• _Dataset excerpts_

☆ ☆ ☆

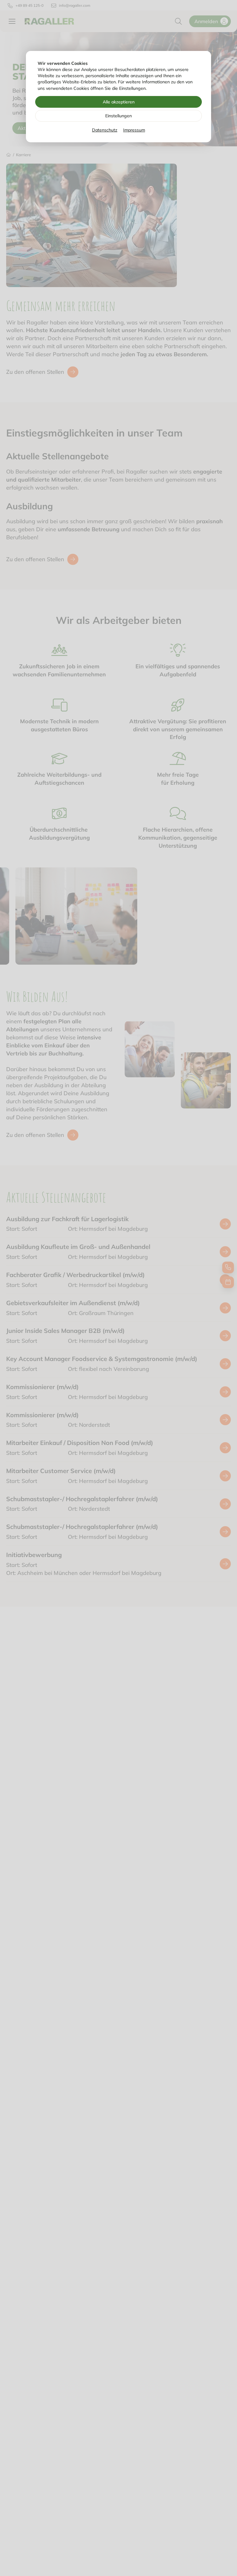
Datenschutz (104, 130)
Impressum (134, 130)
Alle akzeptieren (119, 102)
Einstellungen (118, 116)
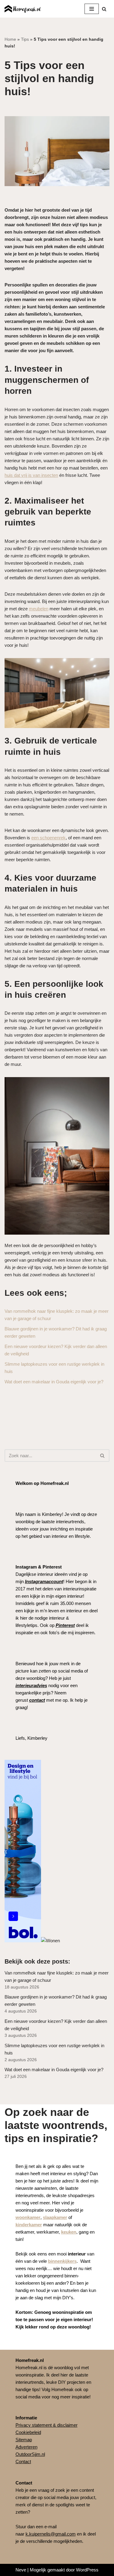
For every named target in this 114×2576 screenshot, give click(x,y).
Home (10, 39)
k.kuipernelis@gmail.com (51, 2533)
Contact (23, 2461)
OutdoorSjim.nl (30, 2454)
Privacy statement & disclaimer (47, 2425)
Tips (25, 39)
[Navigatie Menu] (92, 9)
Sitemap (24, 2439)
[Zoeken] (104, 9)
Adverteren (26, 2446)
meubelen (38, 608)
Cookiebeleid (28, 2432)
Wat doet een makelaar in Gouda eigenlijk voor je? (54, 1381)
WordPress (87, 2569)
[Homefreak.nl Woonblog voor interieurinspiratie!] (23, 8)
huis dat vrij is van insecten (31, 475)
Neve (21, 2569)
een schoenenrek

☆ ☆ ☆

• _Your goal_
Could the lines above be copied out exactly, with no image carried over?

• _Answer to this problem_
Datenschutz (104, 130)
Impressum (134, 130)
Alle akzeptieren (119, 102)
Einstellungen (118, 116)
For every named target in this 114×2576 screenshot, give click(x,y).
Home (10, 39)
k.kuipernelis@gmail.com (51, 2533)
Contact (23, 2461)
OutdoorSjim.nl (30, 2454)
Privacy statement & disclaimer (47, 2425)
Tips (25, 39)
[Navigatie Menu] (92, 9)
Sitemap (24, 2439)
[Zoeken] (104, 9)
Adverteren (26, 2446)
meubelen (38, 608)
Cookiebeleid (28, 2432)
Wat doet een makelaar in Gouda eigenlijk voor je? (54, 1381)
WordPress (87, 2569)
[Homefreak.nl Woonblog voor interieurinspiratie!] (23, 8)
huis dat vrij is van insecten (31, 475)
Neve (21, 2569)
een schoenenrek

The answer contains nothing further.